From the window of a helicopter 1,500 feet above the Gulf of Mexico, oil platforms look like Tinkertoys in a swimming pool. Dozens dot the horizon stretching south from New Orleans and continuing out as the water deepens and turns a darker blue. Then, about 50 miles offshore, the platforms stop, and for the next hundred miles there's nothing. This is the deepwater Gulf of Mexico, where the ocean floor is 8,000 feet down and covered in a heavy layer of muck. Below that is an ancient salt bed several miles thick, and hidden under that, trapped tens of thousands of feet down, there's oil—billions and billions of barrels of it. And it's all in U.S. waters.

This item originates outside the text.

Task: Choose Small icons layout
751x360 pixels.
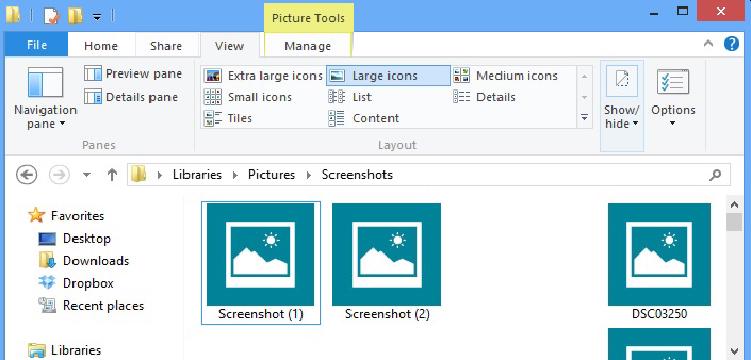Action: click(248, 97)
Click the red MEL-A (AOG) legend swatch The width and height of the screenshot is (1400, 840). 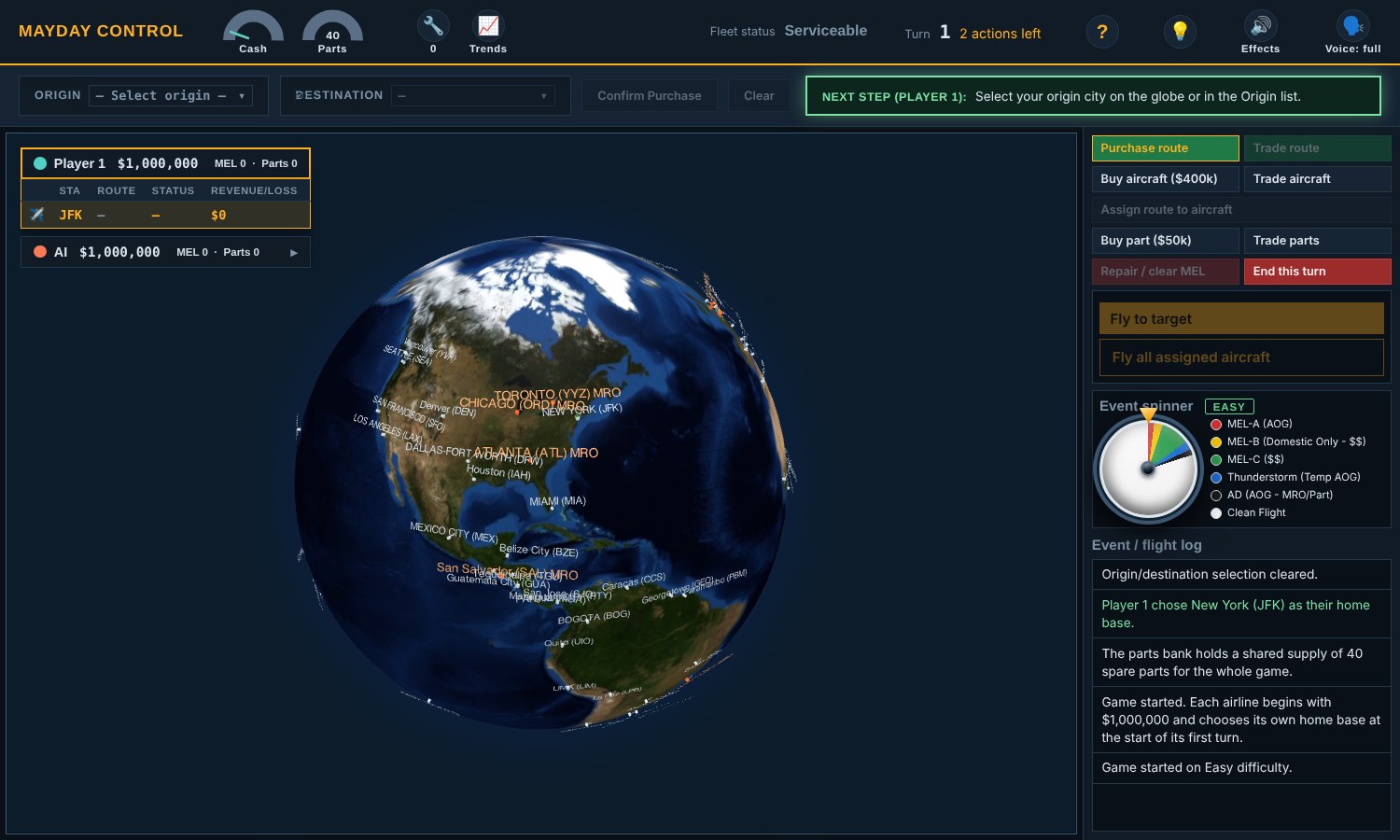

Chevron's Tahiti platform, about 190 miles offshore, first appears as a speck in open water. Even up close, its size is deceiving. A three-level structure sits above the surface, but its 555-foot hull is entirely submerged. At 714 feet tall and weighing more than 80 million pounds, Tahiti is the equivalent of a 70-story skyscraper floating in 4,000 feet of water. The first thing you notice when stepping onto its platform is a high-pitched hum: the sound of thousands of barrels of oil being pulled from the depths and pumped back to shore.
To Chevron, it's among the most beautiful sounds in the world, proof that a decade of investment in deepwater-drilling technology is beginning to pay off for big oil companies like itself, as well as BP, ExxonMobil, and Shell. After a string of hurricanes led to seven straight years of declining oil production in the Gulf of Mexico, a handful of new deepwater projects reversed the trend in 2009. This year deepwater oil is likely to power the first year-over-year increase in total U.S. domestic production since 1991. The turnaround comes as President Obama is making it a priority to wean America off foreign oil. That will require replacing more than half the oil we consume, or nearly 10 million barrels a day, even though domestic oil production has dropped 50 percent since 1970.
This is a short video that is a tour of Chevron's Tahiti Platform in the Gulf.
$5B over twelve years >> then study the potential of the purchased leases for five years AFTER putting out the risk capital >> From 30,000ft you're trying to place a drillbit into someone's backyard >>> hit oil in 2002 >> seven years to build the production platform >> a seventy story building floating in the middle of the Gulf >> a Million lb of tension on each chain securing the platform >> 24-7-365 >> produces 125,000bbl/d >> oil comes out of the ground @ 160degreesF >> cooled, seperated, AND sold all in the first ten MINUTES on arriving onboard >> >> AND this all takes place in a location frequented by hurricanes - and yet the Company still places risk dollars out there - is the risk manageable or "at risk" of failure?
This represents the kind of commitment and acceptance of risk that characterizes the oil and gas industry - everyday.